Activity = With pictures left out, retype the lines from the start of the records through the one that contains "Diverse (286, 2234)".

----------------------------------------

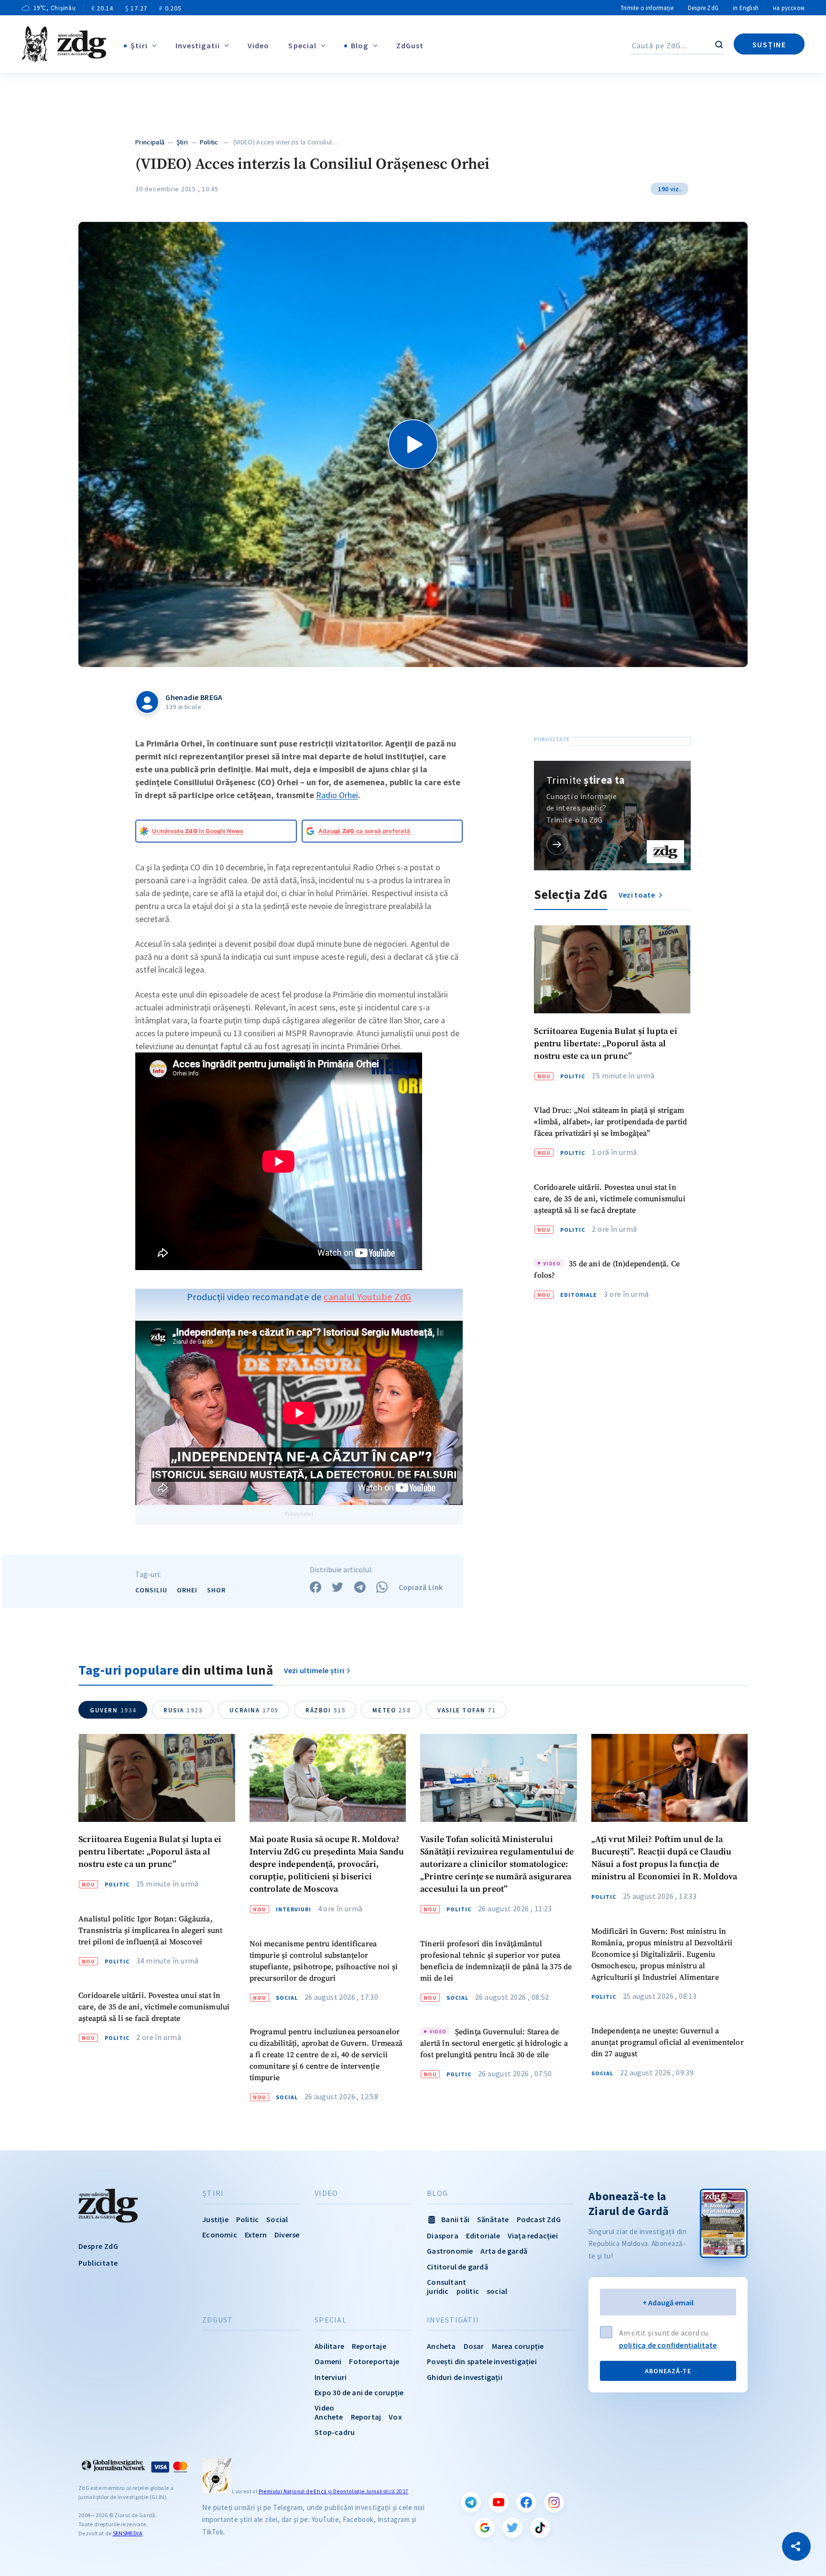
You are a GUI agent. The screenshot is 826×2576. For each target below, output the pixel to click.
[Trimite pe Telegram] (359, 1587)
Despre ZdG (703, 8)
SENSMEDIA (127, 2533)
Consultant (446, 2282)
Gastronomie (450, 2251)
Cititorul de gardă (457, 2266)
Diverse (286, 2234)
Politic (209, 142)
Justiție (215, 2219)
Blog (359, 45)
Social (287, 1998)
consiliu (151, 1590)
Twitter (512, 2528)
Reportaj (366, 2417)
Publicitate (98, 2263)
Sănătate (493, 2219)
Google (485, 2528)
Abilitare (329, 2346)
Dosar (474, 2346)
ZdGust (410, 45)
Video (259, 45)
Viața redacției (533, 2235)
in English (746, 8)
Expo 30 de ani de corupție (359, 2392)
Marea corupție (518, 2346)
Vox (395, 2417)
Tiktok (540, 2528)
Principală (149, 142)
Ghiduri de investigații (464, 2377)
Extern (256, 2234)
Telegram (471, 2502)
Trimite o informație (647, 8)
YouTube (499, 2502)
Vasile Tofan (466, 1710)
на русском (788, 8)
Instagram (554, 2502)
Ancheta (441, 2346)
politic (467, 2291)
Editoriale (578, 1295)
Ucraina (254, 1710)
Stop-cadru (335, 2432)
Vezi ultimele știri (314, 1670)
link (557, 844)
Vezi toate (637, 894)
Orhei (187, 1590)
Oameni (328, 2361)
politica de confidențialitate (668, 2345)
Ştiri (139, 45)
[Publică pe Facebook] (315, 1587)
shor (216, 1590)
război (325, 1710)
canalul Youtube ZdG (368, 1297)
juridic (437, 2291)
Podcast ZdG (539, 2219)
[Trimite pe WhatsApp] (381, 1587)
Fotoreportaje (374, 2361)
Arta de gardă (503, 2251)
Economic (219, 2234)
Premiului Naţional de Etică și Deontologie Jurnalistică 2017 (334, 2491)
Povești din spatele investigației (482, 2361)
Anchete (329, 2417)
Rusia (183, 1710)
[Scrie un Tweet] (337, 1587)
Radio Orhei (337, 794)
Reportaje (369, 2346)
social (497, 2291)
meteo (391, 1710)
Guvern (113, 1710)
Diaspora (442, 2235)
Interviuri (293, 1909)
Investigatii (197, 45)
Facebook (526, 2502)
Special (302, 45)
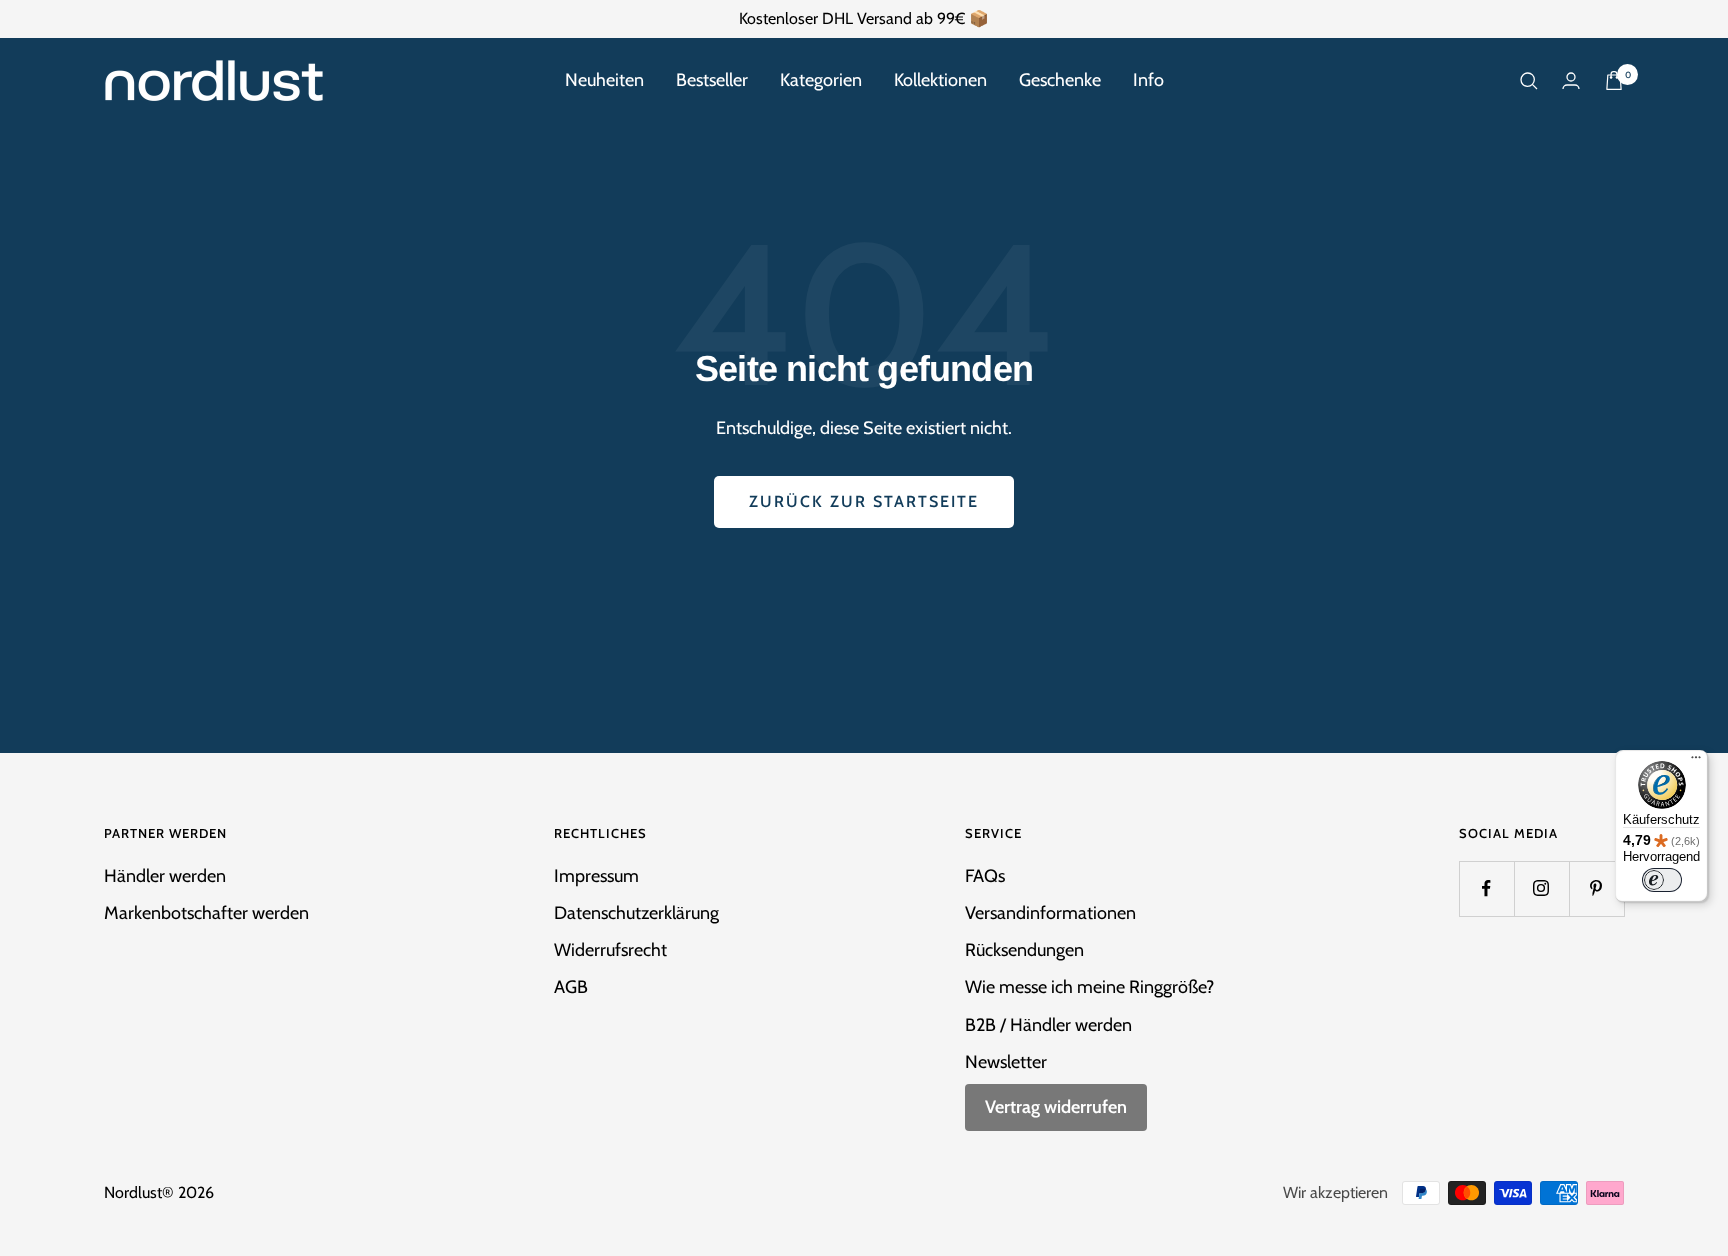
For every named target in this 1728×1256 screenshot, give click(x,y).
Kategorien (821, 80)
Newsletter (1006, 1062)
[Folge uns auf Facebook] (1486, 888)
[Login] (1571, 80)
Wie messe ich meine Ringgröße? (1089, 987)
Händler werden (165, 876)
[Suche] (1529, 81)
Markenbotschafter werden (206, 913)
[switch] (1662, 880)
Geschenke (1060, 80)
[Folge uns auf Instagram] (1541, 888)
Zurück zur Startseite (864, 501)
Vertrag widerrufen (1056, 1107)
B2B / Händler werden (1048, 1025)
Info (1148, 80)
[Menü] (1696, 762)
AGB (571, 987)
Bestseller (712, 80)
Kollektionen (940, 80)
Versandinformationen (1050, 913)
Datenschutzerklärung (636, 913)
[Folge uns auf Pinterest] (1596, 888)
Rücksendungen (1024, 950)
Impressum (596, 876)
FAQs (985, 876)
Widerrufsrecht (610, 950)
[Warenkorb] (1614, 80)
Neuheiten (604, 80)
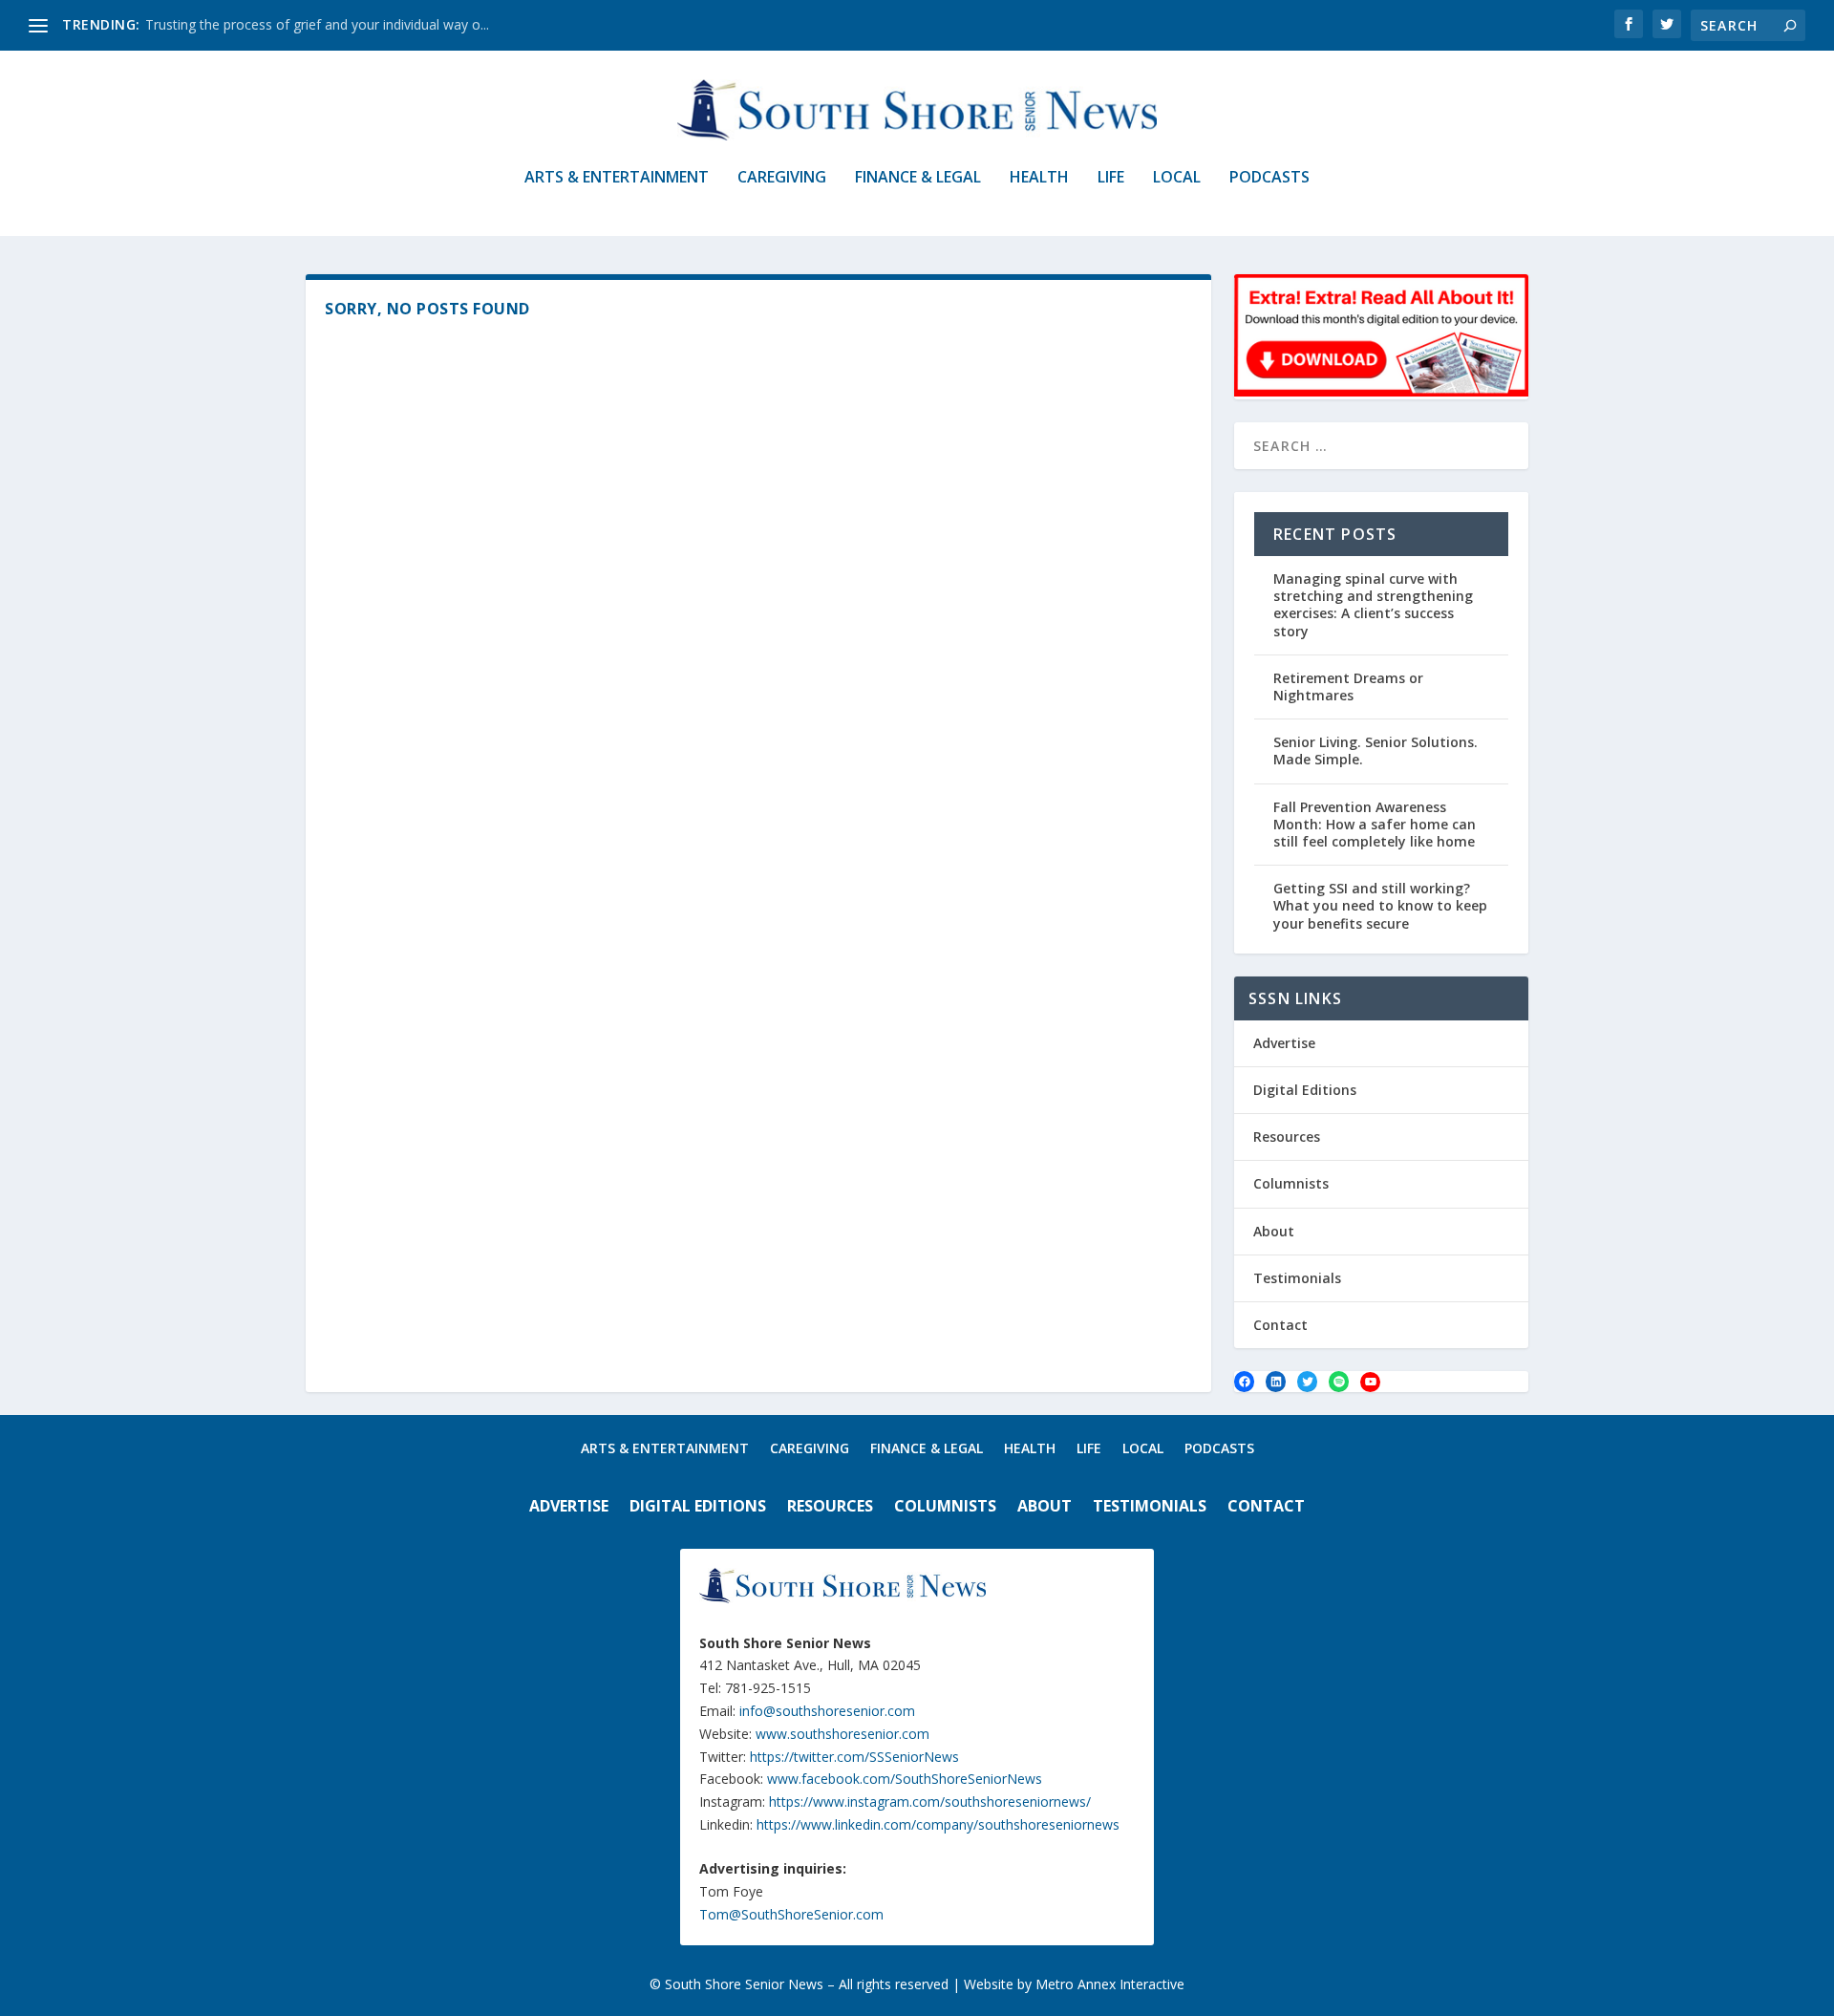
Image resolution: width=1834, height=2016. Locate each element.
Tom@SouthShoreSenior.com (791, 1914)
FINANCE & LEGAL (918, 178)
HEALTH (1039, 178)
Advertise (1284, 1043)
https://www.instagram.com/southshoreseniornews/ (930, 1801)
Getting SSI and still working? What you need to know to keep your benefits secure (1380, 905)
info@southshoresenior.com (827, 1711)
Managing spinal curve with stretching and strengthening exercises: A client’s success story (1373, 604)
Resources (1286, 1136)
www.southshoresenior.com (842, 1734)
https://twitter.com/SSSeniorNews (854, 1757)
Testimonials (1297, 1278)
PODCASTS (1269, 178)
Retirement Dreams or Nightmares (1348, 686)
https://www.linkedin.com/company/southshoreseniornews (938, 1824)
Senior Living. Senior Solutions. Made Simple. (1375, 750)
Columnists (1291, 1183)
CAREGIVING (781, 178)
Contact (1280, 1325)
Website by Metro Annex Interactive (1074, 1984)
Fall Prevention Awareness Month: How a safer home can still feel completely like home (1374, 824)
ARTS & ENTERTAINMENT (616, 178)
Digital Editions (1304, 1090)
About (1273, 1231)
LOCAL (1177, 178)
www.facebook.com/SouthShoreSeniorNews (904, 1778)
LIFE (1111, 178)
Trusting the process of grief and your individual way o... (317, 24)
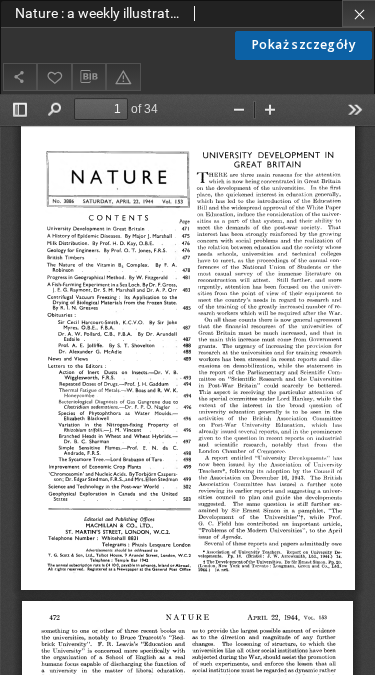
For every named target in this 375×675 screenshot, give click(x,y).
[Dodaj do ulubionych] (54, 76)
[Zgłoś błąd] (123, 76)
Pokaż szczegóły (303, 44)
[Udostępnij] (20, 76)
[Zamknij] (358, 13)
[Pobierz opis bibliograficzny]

----------------------------------------

Solution to the exercise =
You are a GUI agent. The screenshot is 826×2576. For each target below, output the pixel to click.
[Trimite pe Telegram] (359, 1587)
Despre ZdG (703, 8)
SENSMEDIA (127, 2533)
Consultant (446, 2282)
Gastronomie (450, 2251)
Cititorul de gardă (457, 2266)
Diverse (286, 2234)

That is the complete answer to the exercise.